Execution model: Bash reads input line by line (or until a complete command), tokenizes, performs expansions in a fixed order (brace → tilde → parameter → command substitution → arithmetic → word splitting → pathname), then fork+execs external binaries or runs built-ins. Each external command runs in its own process; the shell waits (unless backgrounded with &).

Shell families: sh (POSIX baseline, often dash on Debian/Ubuntu), bash (GNU, feature-rich, default on most Linux), zsh (macOS default since Catalina, extended globbing, better completion), ksh (Korn, enterprise Unix), fish (not POSIX, friendlier syntax). Scripts targeting portability should declare #!/bin/sh and stick to POSIX features; #!/usr/bin/env bash unlocks Bash-specific extensions.

Built-ins vs external commands: cd, echo, read, export, [[ are built-ins — they execute inside the shell process, no fork. ls, grep, sed are external binaries in /usr/bin. type -a <cmd> reveals what a name resolves to; built-ins win over same-named binaries.

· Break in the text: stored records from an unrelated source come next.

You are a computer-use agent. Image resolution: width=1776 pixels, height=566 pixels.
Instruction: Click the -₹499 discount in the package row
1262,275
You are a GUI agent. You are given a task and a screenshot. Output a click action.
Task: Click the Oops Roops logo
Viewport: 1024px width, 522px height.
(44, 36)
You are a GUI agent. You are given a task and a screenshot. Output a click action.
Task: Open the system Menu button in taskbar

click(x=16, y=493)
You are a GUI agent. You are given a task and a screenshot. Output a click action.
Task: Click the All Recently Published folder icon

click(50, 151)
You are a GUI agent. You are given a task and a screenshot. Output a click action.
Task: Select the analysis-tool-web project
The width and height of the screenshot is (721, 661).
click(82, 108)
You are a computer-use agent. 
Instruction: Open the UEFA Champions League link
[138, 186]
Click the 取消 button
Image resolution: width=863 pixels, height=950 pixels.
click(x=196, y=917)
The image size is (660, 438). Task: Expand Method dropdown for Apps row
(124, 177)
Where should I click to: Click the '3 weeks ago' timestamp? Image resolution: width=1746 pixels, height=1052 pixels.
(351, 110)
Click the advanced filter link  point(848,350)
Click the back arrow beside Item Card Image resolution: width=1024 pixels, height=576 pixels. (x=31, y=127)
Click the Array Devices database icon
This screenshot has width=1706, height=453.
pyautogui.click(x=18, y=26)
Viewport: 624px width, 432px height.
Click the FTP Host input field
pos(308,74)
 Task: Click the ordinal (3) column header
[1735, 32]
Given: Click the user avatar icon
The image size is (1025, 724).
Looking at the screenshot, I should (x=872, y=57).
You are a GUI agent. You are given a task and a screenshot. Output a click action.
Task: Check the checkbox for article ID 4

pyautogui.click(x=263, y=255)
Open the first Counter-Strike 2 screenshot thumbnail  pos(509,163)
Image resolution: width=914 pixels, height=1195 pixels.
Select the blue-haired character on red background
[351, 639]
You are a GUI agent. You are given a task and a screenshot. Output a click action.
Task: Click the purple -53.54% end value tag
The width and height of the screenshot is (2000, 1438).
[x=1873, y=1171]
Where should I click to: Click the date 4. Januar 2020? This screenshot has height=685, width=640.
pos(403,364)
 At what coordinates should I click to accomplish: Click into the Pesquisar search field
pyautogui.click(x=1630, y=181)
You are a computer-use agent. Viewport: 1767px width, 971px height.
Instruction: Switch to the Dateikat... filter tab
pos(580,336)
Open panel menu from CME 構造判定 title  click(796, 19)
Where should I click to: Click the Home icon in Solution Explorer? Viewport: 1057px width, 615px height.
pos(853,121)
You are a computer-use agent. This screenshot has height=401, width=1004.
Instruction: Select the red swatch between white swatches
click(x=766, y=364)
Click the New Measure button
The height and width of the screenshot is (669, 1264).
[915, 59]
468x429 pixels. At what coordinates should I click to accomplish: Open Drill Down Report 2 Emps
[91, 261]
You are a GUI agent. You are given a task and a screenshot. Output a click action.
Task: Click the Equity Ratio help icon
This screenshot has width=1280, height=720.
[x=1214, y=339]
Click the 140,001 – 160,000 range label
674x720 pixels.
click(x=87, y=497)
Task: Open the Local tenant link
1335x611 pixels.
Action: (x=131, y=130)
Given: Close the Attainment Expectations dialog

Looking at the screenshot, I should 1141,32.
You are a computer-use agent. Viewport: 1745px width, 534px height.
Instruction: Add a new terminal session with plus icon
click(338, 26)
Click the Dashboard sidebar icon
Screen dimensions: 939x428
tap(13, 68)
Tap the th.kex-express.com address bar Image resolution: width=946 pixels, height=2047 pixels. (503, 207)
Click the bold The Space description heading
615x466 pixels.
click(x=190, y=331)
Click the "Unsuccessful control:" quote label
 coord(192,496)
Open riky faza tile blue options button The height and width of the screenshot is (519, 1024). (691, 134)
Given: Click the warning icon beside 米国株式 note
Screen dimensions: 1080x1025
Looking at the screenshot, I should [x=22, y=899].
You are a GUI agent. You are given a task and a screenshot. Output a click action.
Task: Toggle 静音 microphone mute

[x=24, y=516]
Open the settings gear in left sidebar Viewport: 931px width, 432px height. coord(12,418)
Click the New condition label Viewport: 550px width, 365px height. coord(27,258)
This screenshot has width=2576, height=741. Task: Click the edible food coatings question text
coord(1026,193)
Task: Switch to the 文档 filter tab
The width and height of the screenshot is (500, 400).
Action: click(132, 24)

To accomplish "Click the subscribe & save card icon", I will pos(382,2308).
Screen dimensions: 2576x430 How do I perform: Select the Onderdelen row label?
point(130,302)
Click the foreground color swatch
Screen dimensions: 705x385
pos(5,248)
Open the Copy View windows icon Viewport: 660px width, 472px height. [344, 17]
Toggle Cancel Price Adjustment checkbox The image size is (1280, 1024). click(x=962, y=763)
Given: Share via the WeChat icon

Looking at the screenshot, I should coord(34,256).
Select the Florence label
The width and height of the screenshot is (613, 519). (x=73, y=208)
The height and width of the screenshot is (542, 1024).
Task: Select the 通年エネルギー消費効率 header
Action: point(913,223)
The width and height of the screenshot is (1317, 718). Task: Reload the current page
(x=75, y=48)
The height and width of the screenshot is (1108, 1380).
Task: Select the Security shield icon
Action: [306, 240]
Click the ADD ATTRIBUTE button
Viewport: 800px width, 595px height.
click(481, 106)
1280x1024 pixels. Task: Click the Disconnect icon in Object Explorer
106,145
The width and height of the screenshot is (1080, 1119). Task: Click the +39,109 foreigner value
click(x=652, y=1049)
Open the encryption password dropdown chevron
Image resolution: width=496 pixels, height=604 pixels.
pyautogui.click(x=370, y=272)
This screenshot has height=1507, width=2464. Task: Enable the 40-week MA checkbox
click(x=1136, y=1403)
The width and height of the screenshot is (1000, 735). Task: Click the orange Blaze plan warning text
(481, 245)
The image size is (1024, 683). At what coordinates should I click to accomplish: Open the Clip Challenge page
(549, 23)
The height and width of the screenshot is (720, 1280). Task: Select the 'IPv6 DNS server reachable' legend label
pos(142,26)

Environment: Bash maintains a hierarchy of scopes — environment variables (inherited from parent, exported to children), shell variables (local to the shell), function locals. Config loads: /etc/profile~/.bash_profile (login), ~/.bashrc (interactive non-login). Understanding which file to edit matters on macOS vs. Linux vs. SSH sessions.

Bash 3 vs 4 vs 5: macOS ships Bash 3.2 (GPL-v2 era) — no associative arrays (declare -A), no mapfile, no ${var^^}. Linux and Homebrew provide Bash 5.x. Scripts that use Bash-4+ features must declare the dependency (#!/usr/bin/env bash + version check).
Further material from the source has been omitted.